START INFORMATION SUPPLIED
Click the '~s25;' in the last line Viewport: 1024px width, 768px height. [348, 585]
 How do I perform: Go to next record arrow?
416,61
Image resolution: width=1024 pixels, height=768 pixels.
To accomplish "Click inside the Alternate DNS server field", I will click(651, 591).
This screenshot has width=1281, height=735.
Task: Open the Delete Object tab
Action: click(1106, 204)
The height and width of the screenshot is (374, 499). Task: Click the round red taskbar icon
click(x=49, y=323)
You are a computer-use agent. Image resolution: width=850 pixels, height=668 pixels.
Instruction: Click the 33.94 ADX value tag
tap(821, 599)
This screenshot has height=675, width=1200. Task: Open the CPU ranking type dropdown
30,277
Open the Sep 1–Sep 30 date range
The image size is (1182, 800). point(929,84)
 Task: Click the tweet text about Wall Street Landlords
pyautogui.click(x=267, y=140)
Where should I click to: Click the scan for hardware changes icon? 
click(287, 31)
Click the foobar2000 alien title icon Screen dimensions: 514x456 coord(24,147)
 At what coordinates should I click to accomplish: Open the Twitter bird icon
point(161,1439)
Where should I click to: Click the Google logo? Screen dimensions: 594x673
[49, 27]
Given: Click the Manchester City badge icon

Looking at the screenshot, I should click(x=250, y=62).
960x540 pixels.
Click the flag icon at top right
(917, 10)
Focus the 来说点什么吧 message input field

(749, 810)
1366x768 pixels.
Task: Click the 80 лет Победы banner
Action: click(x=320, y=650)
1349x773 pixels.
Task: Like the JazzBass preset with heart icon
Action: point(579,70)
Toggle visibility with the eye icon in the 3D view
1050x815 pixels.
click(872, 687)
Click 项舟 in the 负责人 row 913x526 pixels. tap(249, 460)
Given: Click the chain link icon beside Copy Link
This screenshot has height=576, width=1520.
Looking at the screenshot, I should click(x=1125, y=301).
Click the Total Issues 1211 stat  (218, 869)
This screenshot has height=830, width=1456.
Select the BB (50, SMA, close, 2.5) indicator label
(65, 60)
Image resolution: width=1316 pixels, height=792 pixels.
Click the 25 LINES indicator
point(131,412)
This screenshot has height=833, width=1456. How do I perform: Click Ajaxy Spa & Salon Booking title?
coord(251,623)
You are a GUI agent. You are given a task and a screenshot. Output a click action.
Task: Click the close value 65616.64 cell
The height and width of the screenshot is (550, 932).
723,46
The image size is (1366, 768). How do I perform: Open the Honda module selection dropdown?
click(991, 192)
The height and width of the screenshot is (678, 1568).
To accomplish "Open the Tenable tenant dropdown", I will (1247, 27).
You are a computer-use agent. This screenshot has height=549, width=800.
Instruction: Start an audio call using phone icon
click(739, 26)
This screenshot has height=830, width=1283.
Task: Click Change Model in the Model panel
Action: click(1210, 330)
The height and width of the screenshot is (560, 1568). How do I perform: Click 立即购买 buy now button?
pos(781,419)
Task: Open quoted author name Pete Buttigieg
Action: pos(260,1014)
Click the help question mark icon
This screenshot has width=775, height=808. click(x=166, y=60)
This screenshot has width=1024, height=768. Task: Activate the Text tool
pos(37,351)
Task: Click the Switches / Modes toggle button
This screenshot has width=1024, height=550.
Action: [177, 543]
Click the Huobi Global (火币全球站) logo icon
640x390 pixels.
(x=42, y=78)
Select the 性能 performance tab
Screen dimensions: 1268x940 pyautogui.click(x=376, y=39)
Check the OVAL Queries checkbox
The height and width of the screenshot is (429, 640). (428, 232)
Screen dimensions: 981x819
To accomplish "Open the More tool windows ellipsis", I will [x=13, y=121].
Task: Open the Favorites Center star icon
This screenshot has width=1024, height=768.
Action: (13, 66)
END INFORMATION SUPPLIED
**TASK TO CARRY OUT**:
Reproduce the full block of data exactly, omitting nothing.

**EXERCISE ANSWER**:
Click the '~s25;' in the last line Viewport: 1024px width, 768px height. [348, 585]
 How do I perform: Go to next record arrow?
416,61
Image resolution: width=1024 pixels, height=768 pixels.
To accomplish "Click inside the Alternate DNS server field", I will click(651, 591).
This screenshot has width=1281, height=735.
Task: Open the Delete Object tab
Action: click(1106, 204)
The height and width of the screenshot is (374, 499). Task: Click the round red taskbar icon
click(x=49, y=323)
You are a computer-use agent. Image resolution: width=850 pixels, height=668 pixels.
Instruction: Click the 33.94 ADX value tag
tap(821, 599)
This screenshot has height=675, width=1200. Task: Open the CPU ranking type dropdown
30,277
Open the Sep 1–Sep 30 date range
The image size is (1182, 800). point(929,84)
 Task: Click the tweet text about Wall Street Landlords
pyautogui.click(x=267, y=140)
Where should I click to: Click the scan for hardware changes icon? 
click(287, 31)
Click the foobar2000 alien title icon Screen dimensions: 514x456 coord(24,147)
 At what coordinates should I click to accomplish: Open the Twitter bird icon
point(161,1439)
Where should I click to: Click the Google logo? Screen dimensions: 594x673
[49, 27]
Given: Click the Manchester City badge icon

Looking at the screenshot, I should click(x=250, y=62).
960x540 pixels.
Click the flag icon at top right
(917, 10)
Focus the 来说点什么吧 message input field

(749, 810)
1366x768 pixels.
Task: Click the 80 лет Победы banner
Action: click(x=320, y=650)
1349x773 pixels.
Task: Like the JazzBass preset with heart icon
Action: point(579,70)
Toggle visibility with the eye icon in the 3D view
1050x815 pixels.
click(872, 687)
Click 项舟 in the 负责人 row 913x526 pixels. tap(249, 460)
Given: Click the chain link icon beside Copy Link
This screenshot has height=576, width=1520.
Looking at the screenshot, I should click(x=1125, y=301).
Click the Total Issues 1211 stat  (218, 869)
This screenshot has height=830, width=1456.
Select the BB (50, SMA, close, 2.5) indicator label
(65, 60)
Image resolution: width=1316 pixels, height=792 pixels.
Click the 25 LINES indicator
point(131,412)
This screenshot has height=833, width=1456. How do I perform: Click Ajaxy Spa & Salon Booking title?
coord(251,623)
You are a GUI agent. You are given a task and a screenshot. Output a click action.
Task: Click the close value 65616.64 cell
The height and width of the screenshot is (550, 932).
723,46
The image size is (1366, 768). How do I perform: Open the Honda module selection dropdown?
click(991, 192)
The height and width of the screenshot is (678, 1568).
To accomplish "Open the Tenable tenant dropdown", I will (1247, 27).
You are a computer-use agent. This screenshot has height=549, width=800.
Instruction: Start an audio call using phone icon
click(739, 26)
This screenshot has height=830, width=1283.
Task: Click Change Model in the Model panel
Action: click(1210, 330)
The height and width of the screenshot is (560, 1568). How do I perform: Click 立即购买 buy now button?
pos(781,419)
Task: Open quoted author name Pete Buttigieg
Action: pos(260,1014)
Click the help question mark icon
This screenshot has width=775, height=808. click(x=166, y=60)
This screenshot has width=1024, height=768. Task: Activate the Text tool
pos(37,351)
Task: Click the Switches / Modes toggle button
This screenshot has width=1024, height=550.
Action: [177, 543]
Click the Huobi Global (火币全球站) logo icon
640x390 pixels.
(x=42, y=78)
Select the 性能 performance tab
Screen dimensions: 1268x940 pyautogui.click(x=376, y=39)
Check the OVAL Queries checkbox
The height and width of the screenshot is (429, 640). (428, 232)
Screen dimensions: 981x819
To accomplish "Open the More tool windows ellipsis", I will [x=13, y=121].
Task: Open the Favorites Center star icon
This screenshot has width=1024, height=768.
Action: (13, 66)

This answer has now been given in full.